> [Records for processing]
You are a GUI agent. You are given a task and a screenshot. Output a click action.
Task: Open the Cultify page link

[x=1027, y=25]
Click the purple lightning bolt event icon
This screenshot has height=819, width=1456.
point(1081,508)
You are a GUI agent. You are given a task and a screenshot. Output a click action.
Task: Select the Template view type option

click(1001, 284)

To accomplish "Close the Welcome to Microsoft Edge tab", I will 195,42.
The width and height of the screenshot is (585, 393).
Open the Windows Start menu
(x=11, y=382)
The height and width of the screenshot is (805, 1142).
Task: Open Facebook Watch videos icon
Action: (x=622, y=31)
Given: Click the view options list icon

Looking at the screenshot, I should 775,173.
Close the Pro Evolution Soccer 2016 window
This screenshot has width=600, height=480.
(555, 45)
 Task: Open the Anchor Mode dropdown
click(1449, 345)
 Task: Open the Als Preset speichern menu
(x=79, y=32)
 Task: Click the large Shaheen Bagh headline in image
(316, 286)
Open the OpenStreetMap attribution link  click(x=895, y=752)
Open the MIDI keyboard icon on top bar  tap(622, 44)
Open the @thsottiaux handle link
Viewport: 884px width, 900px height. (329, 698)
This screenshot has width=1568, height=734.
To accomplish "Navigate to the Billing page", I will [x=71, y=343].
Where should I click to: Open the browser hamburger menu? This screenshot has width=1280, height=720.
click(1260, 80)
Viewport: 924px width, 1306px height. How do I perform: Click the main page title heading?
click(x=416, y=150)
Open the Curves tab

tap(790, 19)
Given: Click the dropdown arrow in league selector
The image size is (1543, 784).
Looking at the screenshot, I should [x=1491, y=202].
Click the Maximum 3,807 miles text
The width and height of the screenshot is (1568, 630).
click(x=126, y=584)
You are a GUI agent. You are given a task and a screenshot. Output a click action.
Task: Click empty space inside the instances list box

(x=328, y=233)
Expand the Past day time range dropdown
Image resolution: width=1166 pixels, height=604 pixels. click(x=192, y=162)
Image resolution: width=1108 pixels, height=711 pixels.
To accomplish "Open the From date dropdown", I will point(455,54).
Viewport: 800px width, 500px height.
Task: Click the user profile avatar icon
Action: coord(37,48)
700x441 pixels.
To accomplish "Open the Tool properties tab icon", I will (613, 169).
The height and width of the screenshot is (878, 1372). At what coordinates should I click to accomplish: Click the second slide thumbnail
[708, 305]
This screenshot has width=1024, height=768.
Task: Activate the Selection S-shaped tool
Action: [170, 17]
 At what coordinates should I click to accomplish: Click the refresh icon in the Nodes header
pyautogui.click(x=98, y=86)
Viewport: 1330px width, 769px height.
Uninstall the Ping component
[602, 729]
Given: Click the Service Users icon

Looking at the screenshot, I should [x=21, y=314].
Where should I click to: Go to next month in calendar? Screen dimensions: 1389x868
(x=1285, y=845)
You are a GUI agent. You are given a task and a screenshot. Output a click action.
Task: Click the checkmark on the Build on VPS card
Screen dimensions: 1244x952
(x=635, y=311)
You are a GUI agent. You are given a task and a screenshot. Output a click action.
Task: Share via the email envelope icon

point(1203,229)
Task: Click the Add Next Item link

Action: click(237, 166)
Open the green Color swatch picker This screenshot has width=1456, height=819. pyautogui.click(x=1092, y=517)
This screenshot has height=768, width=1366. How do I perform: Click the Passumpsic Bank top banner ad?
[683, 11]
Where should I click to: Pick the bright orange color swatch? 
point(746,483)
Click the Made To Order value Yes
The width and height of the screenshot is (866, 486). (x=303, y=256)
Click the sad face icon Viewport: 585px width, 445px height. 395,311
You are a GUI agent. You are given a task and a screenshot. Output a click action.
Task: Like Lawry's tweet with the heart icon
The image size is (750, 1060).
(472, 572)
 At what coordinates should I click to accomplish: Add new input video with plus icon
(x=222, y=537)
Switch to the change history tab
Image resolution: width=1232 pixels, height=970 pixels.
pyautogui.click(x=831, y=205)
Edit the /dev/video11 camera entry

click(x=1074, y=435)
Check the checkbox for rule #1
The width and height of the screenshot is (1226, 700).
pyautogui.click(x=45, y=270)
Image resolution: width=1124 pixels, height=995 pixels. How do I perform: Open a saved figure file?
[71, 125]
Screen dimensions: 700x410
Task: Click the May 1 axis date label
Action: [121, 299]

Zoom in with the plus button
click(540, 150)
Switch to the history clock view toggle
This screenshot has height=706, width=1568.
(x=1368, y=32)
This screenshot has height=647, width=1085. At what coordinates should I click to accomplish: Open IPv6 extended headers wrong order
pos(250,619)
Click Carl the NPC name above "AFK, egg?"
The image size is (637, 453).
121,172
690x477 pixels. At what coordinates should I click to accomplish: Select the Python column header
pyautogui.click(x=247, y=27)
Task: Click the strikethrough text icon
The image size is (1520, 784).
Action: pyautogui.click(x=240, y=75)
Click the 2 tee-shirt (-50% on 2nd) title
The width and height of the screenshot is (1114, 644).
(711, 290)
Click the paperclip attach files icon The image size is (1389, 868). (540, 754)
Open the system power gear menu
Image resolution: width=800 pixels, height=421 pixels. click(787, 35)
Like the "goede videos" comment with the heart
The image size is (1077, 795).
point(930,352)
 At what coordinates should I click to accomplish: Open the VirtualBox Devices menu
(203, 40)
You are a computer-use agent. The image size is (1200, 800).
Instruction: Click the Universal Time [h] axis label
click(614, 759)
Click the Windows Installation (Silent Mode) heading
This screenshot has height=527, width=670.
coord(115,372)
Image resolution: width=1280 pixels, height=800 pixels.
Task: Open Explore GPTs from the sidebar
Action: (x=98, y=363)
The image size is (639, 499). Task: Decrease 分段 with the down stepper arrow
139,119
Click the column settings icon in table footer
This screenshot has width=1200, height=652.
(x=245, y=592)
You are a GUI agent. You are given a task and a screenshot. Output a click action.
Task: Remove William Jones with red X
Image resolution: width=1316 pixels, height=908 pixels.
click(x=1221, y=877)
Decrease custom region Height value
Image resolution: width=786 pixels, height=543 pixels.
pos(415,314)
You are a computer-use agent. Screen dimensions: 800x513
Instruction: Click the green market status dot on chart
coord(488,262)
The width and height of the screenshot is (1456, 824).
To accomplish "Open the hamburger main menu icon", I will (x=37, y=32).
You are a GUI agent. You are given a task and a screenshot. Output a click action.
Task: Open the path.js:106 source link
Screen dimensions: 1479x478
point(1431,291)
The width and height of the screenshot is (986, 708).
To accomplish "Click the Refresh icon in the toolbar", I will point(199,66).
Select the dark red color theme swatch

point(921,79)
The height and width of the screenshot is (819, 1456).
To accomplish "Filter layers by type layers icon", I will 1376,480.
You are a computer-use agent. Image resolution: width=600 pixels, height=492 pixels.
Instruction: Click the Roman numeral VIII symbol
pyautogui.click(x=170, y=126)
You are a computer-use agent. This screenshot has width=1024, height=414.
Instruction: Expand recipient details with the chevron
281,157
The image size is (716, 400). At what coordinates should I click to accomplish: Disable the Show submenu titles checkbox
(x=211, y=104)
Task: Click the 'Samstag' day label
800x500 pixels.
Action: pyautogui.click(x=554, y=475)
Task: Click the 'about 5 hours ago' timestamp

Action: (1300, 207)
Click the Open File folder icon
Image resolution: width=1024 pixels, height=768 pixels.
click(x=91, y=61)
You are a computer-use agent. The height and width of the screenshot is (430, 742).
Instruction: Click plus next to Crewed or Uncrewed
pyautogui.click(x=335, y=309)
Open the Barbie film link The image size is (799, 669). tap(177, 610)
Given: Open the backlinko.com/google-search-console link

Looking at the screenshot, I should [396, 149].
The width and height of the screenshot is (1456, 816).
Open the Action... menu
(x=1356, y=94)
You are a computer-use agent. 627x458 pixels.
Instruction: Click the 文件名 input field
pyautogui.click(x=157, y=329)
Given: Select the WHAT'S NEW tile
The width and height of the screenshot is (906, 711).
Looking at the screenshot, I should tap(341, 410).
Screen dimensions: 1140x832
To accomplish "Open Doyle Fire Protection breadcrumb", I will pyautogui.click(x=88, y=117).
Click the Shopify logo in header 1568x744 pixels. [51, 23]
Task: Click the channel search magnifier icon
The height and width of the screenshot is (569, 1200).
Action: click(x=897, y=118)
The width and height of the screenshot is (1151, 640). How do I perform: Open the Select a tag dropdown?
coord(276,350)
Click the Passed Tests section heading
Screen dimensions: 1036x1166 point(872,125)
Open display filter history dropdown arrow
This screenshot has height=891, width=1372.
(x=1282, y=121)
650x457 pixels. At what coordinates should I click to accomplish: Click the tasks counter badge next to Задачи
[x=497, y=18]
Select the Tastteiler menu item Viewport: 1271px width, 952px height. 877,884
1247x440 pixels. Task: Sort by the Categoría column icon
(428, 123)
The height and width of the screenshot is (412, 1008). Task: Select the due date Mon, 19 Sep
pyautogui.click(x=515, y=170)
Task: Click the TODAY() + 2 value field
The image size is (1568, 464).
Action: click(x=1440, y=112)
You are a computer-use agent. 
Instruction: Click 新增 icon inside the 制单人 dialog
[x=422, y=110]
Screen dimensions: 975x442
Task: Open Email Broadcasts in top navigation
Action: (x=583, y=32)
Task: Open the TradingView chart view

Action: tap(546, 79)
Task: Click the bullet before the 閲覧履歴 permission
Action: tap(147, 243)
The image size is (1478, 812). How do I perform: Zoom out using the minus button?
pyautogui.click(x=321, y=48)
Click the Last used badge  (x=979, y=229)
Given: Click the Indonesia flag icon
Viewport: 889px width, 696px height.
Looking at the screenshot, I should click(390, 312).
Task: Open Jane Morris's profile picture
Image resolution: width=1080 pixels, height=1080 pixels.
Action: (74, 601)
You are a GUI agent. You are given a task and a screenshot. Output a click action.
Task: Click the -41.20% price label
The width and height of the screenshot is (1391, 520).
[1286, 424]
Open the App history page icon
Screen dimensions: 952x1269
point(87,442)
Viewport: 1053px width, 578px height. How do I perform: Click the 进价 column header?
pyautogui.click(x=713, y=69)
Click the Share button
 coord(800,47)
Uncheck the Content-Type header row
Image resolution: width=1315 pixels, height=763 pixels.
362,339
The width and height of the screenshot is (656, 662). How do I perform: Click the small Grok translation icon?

> [Request]
Reproduce the records verbatim, from the line containing "Open the OpenStreetMap" through the line containing "tap(790, 19)", with both of those lines included.

> [Finished task]
Open the OpenStreetMap attribution link  click(x=895, y=752)
Open the MIDI keyboard icon on top bar  tap(622, 44)
Open the @thsottiaux handle link
Viewport: 884px width, 900px height. (329, 698)
This screenshot has width=1568, height=734.
To accomplish "Navigate to the Billing page", I will [x=71, y=343].
Where should I click to: Open the browser hamburger menu? This screenshot has width=1280, height=720.
click(1260, 80)
Viewport: 924px width, 1306px height. How do I perform: Click the main page title heading?
click(x=416, y=150)
Open the Curves tab

tap(790, 19)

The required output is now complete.